- Location of Imam Sahib in Kunduz Province
- Coordinates: 37°10′55″N 68°55′02″E﻿ / ﻿37.1820°N 68.9172°E
- Country: Afghanistan
- Province: Kunduz

Population (2021)
- • Total: 232,846
- Time zone: UTC+4:30 (Afghanistan Standard Time)

= Imam Sahib District =

Imam Sahib District is situated in the northern part of Kunduz Province, Afghanistan. It borders with Qalay-I-Zal District to the west, Tajikistan to the north (along the Panj river), with Archi District to the east and Kunduz District to the south. It has an estimated population of 232,846 as of 2021, which include ethnic Uzbeks at 45%, Pashtuns at 25%, Tajiks at 25% and Hazaras at 1%. The district center is the town of Imam Sahib, located in the northern part of the district. The other main town in the district is Sher Khan Bandar, which serves as Afghanistan's main port of entry to Tajikistan.

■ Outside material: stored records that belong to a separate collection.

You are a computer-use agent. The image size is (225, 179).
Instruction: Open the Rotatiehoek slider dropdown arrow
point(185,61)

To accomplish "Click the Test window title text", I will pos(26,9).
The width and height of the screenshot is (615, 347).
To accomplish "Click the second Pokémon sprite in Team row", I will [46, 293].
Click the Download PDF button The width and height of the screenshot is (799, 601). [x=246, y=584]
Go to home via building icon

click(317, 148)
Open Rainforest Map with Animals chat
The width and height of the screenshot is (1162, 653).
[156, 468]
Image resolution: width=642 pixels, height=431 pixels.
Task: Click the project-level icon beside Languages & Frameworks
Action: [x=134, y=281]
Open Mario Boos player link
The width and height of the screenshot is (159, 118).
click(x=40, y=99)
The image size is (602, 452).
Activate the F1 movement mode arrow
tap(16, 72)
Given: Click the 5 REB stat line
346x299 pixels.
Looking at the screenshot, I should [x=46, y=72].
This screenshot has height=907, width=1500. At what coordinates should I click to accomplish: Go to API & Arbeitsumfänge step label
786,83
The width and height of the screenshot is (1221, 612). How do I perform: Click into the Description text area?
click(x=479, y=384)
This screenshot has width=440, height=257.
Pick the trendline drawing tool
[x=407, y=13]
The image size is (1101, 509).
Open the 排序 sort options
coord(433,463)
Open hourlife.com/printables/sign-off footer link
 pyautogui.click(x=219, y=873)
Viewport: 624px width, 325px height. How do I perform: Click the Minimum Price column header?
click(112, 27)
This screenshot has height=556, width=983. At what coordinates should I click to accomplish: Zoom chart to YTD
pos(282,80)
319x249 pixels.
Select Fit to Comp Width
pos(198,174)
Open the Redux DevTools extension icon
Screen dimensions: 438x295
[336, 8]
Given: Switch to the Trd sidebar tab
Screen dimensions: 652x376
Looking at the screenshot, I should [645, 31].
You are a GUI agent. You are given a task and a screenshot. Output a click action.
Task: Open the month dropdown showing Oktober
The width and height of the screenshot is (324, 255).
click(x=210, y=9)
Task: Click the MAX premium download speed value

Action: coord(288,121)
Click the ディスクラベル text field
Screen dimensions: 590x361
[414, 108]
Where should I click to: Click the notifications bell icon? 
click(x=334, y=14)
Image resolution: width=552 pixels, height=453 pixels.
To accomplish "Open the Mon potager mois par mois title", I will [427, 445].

The district is one of the richest in Afghanistan. The land is very fertile and well irrigated and has not suffered drought. The medical and educational facilities are better than in other districts of Kunduz.

==Security and Politics==
The area has been the home to many Taliban figures including one of the Taliban's regional leaders Mullah Salam. According to some reports, Imam Sahib district was controlled by Salam, whose influence extends to Baghlan, Takhar and the Tajikistan border region. His fighters were said to control several districts in Kunduz.

On 22 November 2009 it was reported that a group of militants in the Taj Gozar area attacked a police checkpoint, where 3 militants were supposedly killed.